Influence of salt content on the characteristics of bread

Authors

  • Marta Álvarez-González Instituto de Investigaciones para la Industria Alimenticia. Carretera al Guatao km 3 ½, La Habana, C.P. 19200, Cuba.
  • Gwendolyne Hernández-Rodríguez Instituto de Investigaciones para la Industria Alimenticia. Carretera al Guatao km 3 ½, CP 19200, La Habana, Cuba.
  • Margarita Nuñez de Villavicencio-Ferrer Instituto de Investigaciones para la Industria Alimenticia. Carretera al Guatao km 3 ½, La Habana, C.P. 19200, Cuba.
  • Barbarita Rosas-Padrón Instituto de Investigaciones para la Industria Alimenticia. Carretera al Guatao km 3 ½, CP 19200, La Habana, Cuba.

Keywords:

salt, bread, sensory evaluation

Abstract

Due to the strong evidence of the relationship between sodium consumption and cardiovascular disease, many countries have established strategies to reduce salt in food. In order to achieve this objective, the influence of salt levels in the bread formula between 1 and 2% (flour base) on the characteristics of the two varieties of bread with the highest consumption in the country (the hard crust and the normed soft) was studied. The breads were prepared by the direct method and their weight, volume, specific volume, height and diameter were determined. In addition, they were sensory evaluated for their attributes, an ordering was made by salinity and it was asked if any level was rejected. In both types of bread, in the sensory ordering tests, no significant differences were found (p ≤ 0.01) between the salinity of the breads with 2% and 1.75% or for 1.5% in the hard crust bread. In both types of bread, a linear relationship with a negative coefficient was found between the salt factor and the response variables: volume, specific volume, diameter, external appearance, internal appearance and smell (the latter only for soft crust bread). Quadratic models were found for the taste and general impression with negative signs, which indicates that the panelists for a level of medium salt (1.5%) found the best taste and general impression. Therefore, under the conditions of this work it was possible to achieve the reduction of salt from 2% to 1.5% without affecting the quality of the product

Keywords: salt, bread, sensory evaluation.

### Prompt A
According to the bread salt study, which two kinds of bread were tested?
### Prompt B
Pick up the bread salt study after its last line and keep writing it.

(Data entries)
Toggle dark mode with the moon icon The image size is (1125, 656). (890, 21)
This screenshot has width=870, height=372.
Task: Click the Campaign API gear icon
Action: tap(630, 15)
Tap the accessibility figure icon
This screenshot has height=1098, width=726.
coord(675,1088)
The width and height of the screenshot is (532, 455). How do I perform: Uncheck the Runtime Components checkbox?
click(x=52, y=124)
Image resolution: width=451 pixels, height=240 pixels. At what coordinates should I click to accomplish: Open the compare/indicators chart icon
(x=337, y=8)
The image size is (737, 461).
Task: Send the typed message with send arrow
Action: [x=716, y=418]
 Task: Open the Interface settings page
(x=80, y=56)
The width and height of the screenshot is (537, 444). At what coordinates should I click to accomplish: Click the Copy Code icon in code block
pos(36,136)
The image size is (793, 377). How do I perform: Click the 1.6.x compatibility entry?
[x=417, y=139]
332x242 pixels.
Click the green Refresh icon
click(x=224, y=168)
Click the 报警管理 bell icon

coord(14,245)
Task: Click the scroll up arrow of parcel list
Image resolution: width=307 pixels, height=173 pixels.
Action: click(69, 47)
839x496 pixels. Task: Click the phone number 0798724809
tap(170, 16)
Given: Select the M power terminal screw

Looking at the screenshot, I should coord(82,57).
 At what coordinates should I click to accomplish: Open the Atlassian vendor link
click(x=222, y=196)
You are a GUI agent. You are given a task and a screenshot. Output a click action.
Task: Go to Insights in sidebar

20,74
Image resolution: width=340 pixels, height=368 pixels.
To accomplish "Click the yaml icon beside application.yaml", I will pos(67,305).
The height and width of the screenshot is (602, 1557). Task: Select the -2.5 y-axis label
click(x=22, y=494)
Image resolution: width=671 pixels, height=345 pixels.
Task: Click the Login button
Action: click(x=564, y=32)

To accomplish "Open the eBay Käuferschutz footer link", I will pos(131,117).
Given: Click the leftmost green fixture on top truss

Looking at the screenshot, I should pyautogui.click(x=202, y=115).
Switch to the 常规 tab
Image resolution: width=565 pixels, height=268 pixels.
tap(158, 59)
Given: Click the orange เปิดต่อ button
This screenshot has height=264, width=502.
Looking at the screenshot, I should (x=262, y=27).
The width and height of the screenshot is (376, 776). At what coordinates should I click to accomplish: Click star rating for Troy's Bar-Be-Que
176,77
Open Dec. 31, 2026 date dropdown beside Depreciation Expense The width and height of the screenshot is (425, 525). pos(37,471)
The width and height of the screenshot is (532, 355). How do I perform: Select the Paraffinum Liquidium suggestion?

### Expected output A
The hard crust bread and the normed soft bread.

### Expected output B
Author Biography

  • Marta Álvarez-González, Instituto de Investigaciones para la Industria Alimenticia. Carretera al Guatao km 3 ½, La Habana, C.P. 19200, Cuba.

    Degree in Food (University of Havana, 1973). Food Specialist (IIIA, 1985). Master's Degree in Food Science and Technology (University of Havana, 1998). PhD in Food Science and Technology (Polytechnic University of Valencia, 2002). He has 48 years of experience in research applied to cereals. She is an assistant researcher at the Research Institute for the Food Industry of Cuba, a member of the doctoral thesis court at the University of Havana, president of the Normalized Technical Committee for Cereals, Vegetables and Derivatives and a member of the National CODEX Commission.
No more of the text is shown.